-- What to work on --
Please copy out the data from the line holding "You are a computer-use agent. 600x483 pixels." through the end of the data, both ends included, swapping "Toggle" for "Switch" and leaving everything else unchanged.

-- Dataset --
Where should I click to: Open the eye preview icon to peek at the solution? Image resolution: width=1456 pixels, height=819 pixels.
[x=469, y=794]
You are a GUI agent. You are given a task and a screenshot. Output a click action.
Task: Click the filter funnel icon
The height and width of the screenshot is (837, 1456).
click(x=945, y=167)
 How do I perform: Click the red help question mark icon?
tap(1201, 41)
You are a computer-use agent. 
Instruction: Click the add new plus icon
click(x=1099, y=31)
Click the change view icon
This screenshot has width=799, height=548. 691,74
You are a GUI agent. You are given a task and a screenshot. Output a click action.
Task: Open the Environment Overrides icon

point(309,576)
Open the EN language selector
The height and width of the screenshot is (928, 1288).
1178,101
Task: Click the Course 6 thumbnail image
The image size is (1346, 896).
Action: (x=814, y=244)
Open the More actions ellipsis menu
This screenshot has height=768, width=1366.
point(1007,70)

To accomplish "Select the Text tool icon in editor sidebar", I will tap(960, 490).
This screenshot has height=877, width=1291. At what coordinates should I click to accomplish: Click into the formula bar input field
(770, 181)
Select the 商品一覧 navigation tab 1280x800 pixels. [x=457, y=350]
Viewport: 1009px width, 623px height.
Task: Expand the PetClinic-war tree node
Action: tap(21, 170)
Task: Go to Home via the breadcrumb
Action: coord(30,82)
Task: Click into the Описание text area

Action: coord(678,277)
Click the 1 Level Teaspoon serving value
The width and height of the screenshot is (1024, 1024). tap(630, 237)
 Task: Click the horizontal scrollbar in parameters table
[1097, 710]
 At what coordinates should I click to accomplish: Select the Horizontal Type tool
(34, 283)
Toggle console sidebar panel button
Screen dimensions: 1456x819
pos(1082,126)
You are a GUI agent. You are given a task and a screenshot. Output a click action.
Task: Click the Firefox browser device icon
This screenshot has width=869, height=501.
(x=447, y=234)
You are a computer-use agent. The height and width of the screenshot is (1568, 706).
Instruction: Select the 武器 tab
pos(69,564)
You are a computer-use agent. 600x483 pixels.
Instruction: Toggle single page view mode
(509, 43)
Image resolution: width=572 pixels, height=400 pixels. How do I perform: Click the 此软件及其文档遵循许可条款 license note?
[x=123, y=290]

-- Output below --
You are a computer-use agent. 600x483 pixels.
Instruction: Switch single page view mode
(509, 43)
Image resolution: width=572 pixels, height=400 pixels. How do I perform: Click the 此软件及其文档遵循许可条款 license note?
[x=123, y=290]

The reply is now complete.